It's obvious you can see the problems they are dealing with, and those were predictable by everyone. Starting small would actually be very simple. They could start small by focusing on single player games, or non-graphics intensive games. But if cloud based FPS games require the same amount of bandwidth as a YouTube, they should have never stepped into this.Weird how they went about this. I'd always assumed that if one were to start out with cloud based gaming, if you started small and grew it over time eventually the technology necessary make this format more viable would arrive at some point in the near future - that is, emerging tech in reducing latency or a custom thin client the integrates with the service to improve performance. You keep the service going to continually improve. Think Google just spent crazy Google money with little vision. Reminds me of Microsoft moving into mobile phones for some reason.
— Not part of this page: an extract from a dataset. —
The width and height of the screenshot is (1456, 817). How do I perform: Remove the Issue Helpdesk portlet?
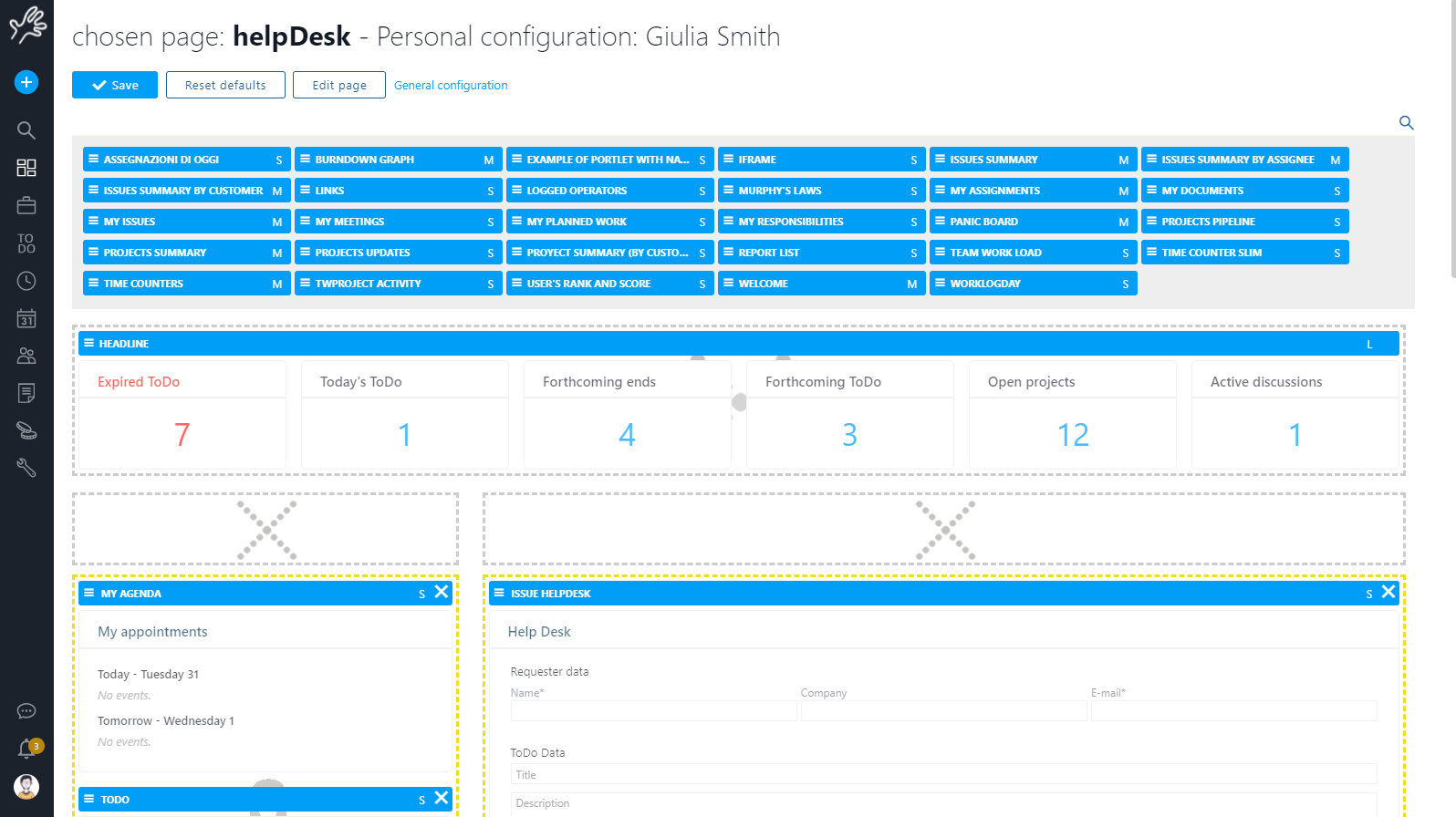(1388, 592)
Because there is no good way to start small with streaming anything. Just video streaming requires a fairly massive servers to get that compressed video to anyone at a reasonable speed(why do you think Youtube alternatives struggle so much with getting of the ground) and streaming an entire PC or games requires even bigger servers, mainly because there you cannot cheat by bunching together X amount of server racks or throttling traffic/server usage to get the best performance. You need at least a dedicated GPU, CPU and RAM so when you are offering 4k 60fps streaming you need as a bare minimum the EQUIVALENT of a RTX2080, a core i9 and 32gb of ram. So if your server has say something like 1tb of ram, something like 270 cores and 32 RTX level graphics processors then that server is hardcapped at servicing 32 customers at any given time. So just to offer such a service in one of the bigger american cities to say around 5000-10000 customers is a hefty investments that requires a lot of people to pay for subscription to be profitable. The equation changes slightly when you target lower standard such as 1080p 60fps but its not like it cuts the initial investment and maintenance costs by 90%.
Streaming just video on the other hand lets you use that same hypothetical server to service thousands of customers as sending 500mb of HD video of the net means the server wont hear from you for the next 10-20 minutes and can keep sending data packets to other customers.
If their strategy is to host a pc in the cloud and have you play games via virtual session, the strategy was terrible to start. They are playing to the weakness of the internet and client server technology, not it's strengths. Your vision above would require a tremendous amount of data transferred. YouTube isn't even a fair comparison. When you are watching a video, you can't change the outcome - its compressed and decompressed and streamed on the fly and streaming video traffic is one way.
It would also be very odd to renderer the same map 32 times, one for each customer. Essentially, the nature of FPS games would need to be changed to make Google's strategy work. Maybe that's why the huge outlay for vendors from Google. That is to say - right now in World of Warcraft, the client hosts the bulk of the heavy lifting. Once one connects to battlenet - Blizzards server maintains player interactions and such, but doesn't host the image of everyone else - your client does. FPS games are designed around limiting the work the server has to do. Creating a server with 32 video processors for 32 players sounds downright horrible. Why would the same map need to be rendered 32 times unless it was a limitation of the game itself? A multi-player game designed around thin clients would need to be built from the ground up, and keep the amount of data transferred as skinny as possible because Google can't control end user data connections, but will have to deal with support calls from everyone on DSL or such.